### TASK
Write the data below out again in full, exactly as shown.

Data records:

%%

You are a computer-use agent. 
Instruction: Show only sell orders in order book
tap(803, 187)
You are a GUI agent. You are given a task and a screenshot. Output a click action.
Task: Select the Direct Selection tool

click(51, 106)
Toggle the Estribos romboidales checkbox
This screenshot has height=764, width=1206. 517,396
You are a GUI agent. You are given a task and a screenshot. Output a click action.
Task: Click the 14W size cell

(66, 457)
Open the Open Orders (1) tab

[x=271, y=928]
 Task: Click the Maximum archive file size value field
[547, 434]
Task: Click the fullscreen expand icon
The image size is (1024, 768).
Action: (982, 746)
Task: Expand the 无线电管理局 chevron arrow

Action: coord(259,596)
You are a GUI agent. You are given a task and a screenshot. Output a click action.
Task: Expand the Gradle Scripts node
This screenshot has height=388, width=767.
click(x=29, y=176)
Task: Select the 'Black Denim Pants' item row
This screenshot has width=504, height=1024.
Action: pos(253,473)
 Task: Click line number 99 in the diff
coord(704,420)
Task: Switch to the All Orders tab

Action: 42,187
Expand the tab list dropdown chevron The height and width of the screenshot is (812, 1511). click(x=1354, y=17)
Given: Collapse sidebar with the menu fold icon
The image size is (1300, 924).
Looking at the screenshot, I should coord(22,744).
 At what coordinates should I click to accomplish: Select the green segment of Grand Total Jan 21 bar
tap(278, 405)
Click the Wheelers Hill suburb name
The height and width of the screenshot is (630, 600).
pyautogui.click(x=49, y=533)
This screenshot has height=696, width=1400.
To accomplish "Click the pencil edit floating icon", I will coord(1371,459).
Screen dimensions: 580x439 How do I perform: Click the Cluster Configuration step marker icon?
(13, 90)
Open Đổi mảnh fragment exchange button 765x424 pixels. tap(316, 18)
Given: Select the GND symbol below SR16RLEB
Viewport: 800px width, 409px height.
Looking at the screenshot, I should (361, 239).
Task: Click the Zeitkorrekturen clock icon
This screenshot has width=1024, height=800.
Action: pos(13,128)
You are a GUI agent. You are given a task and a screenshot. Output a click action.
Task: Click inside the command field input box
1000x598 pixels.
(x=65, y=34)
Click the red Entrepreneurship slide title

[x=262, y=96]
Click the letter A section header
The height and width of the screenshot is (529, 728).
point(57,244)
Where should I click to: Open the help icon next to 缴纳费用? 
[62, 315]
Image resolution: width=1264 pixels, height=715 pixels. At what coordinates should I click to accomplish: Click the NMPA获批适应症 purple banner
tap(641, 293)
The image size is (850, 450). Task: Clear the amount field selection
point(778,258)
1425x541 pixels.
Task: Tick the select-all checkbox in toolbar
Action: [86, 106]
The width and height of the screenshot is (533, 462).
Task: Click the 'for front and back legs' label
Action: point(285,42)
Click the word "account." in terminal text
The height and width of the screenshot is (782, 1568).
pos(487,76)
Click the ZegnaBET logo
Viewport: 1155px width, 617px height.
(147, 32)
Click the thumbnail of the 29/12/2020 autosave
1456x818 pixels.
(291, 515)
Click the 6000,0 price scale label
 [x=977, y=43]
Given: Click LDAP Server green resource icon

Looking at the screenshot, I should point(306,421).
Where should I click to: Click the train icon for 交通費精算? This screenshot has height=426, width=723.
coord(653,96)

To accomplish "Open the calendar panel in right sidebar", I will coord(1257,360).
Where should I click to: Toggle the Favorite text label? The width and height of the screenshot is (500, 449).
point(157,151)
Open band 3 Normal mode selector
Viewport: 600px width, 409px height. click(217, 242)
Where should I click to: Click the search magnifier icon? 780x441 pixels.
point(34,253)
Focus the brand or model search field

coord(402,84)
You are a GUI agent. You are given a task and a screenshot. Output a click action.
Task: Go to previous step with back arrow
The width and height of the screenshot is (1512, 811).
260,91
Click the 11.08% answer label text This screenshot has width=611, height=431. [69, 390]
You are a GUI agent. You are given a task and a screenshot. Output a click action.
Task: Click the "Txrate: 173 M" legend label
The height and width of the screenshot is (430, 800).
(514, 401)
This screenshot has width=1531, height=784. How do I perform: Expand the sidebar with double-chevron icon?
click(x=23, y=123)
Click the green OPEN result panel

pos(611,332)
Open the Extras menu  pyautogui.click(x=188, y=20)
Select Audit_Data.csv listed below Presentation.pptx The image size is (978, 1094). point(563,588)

%%

### TASK RESPONSE
You are a computer-use agent. 
Instruction: Show only sell orders in order book
tap(803, 187)
You are a GUI agent. You are given a task and a screenshot. Output a click action.
Task: Select the Direct Selection tool

click(51, 106)
Toggle the Estribos romboidales checkbox
This screenshot has height=764, width=1206. 517,396
You are a GUI agent. You are given a task and a screenshot. Output a click action.
Task: Click the 14W size cell

(66, 457)
Open the Open Orders (1) tab

[x=271, y=928]
 Task: Click the Maximum archive file size value field
[547, 434]
Task: Click the fullscreen expand icon
The image size is (1024, 768).
Action: (982, 746)
Task: Expand the 无线电管理局 chevron arrow

Action: coord(259,596)
You are a GUI agent. You are given a task and a screenshot. Output a click action.
Task: Expand the Gradle Scripts node
This screenshot has height=388, width=767.
click(x=29, y=176)
Task: Select the 'Black Denim Pants' item row
This screenshot has width=504, height=1024.
Action: pos(253,473)
 Task: Click line number 99 in the diff
coord(704,420)
Task: Switch to the All Orders tab

Action: 42,187
Expand the tab list dropdown chevron The height and width of the screenshot is (812, 1511). click(x=1354, y=17)
Given: Collapse sidebar with the menu fold icon
The image size is (1300, 924).
Looking at the screenshot, I should coord(22,744).
 At what coordinates should I click to accomplish: Select the green segment of Grand Total Jan 21 bar
tap(278, 405)
Click the Wheelers Hill suburb name
The height and width of the screenshot is (630, 600).
pyautogui.click(x=49, y=533)
This screenshot has height=696, width=1400.
To accomplish "Click the pencil edit floating icon", I will coord(1371,459).
Screen dimensions: 580x439 How do I perform: Click the Cluster Configuration step marker icon?
(13, 90)
Open Đổi mảnh fragment exchange button 765x424 pixels. tap(316, 18)
Given: Select the GND symbol below SR16RLEB
Viewport: 800px width, 409px height.
Looking at the screenshot, I should (361, 239).
Task: Click the Zeitkorrekturen clock icon
This screenshot has width=1024, height=800.
Action: pos(13,128)
You are a GUI agent. You are given a task and a screenshot. Output a click action.
Task: Click inside the command field input box
1000x598 pixels.
(x=65, y=34)
Click the red Entrepreneurship slide title

[x=262, y=96]
Click the letter A section header
The height and width of the screenshot is (529, 728).
point(57,244)
Where should I click to: Open the help icon next to 缴纳费用? 
[62, 315]
Image resolution: width=1264 pixels, height=715 pixels. At what coordinates should I click to accomplish: Click the NMPA获批适应症 purple banner
tap(641, 293)
The image size is (850, 450). Task: Clear the amount field selection
point(778,258)
1425x541 pixels.
Task: Tick the select-all checkbox in toolbar
Action: [86, 106]
The width and height of the screenshot is (533, 462).
Task: Click the 'for front and back legs' label
Action: point(285,42)
Click the word "account." in terminal text
The height and width of the screenshot is (782, 1568).
pos(487,76)
Click the ZegnaBET logo
Viewport: 1155px width, 617px height.
(147, 32)
Click the thumbnail of the 29/12/2020 autosave
1456x818 pixels.
(291, 515)
Click the 6000,0 price scale label
 [x=977, y=43]
Given: Click LDAP Server green resource icon

Looking at the screenshot, I should point(306,421).
Where should I click to: Click the train icon for 交通費精算? This screenshot has height=426, width=723.
coord(653,96)

To accomplish "Open the calendar panel in right sidebar", I will coord(1257,360).
Where should I click to: Toggle the Favorite text label? The width and height of the screenshot is (500, 449).
point(157,151)
Open band 3 Normal mode selector
Viewport: 600px width, 409px height. click(217, 242)
Where should I click to: Click the search magnifier icon? 780x441 pixels.
point(34,253)
Focus the brand or model search field

coord(402,84)
You are a GUI agent. You are given a task and a screenshot. Output a click action.
Task: Go to previous step with back arrow
The width and height of the screenshot is (1512, 811).
260,91
Click the 11.08% answer label text This screenshot has width=611, height=431. [69, 390]
You are a GUI agent. You are given a task and a screenshot. Output a click action.
Task: Click the "Txrate: 173 M" legend label
The height and width of the screenshot is (430, 800).
(514, 401)
This screenshot has width=1531, height=784. How do I perform: Expand the sidebar with double-chevron icon?
click(x=23, y=123)
Click the green OPEN result panel

pos(611,332)
Open the Extras menu  pyautogui.click(x=188, y=20)
Select Audit_Data.csv listed below Presentation.pptx The image size is (978, 1094). point(563,588)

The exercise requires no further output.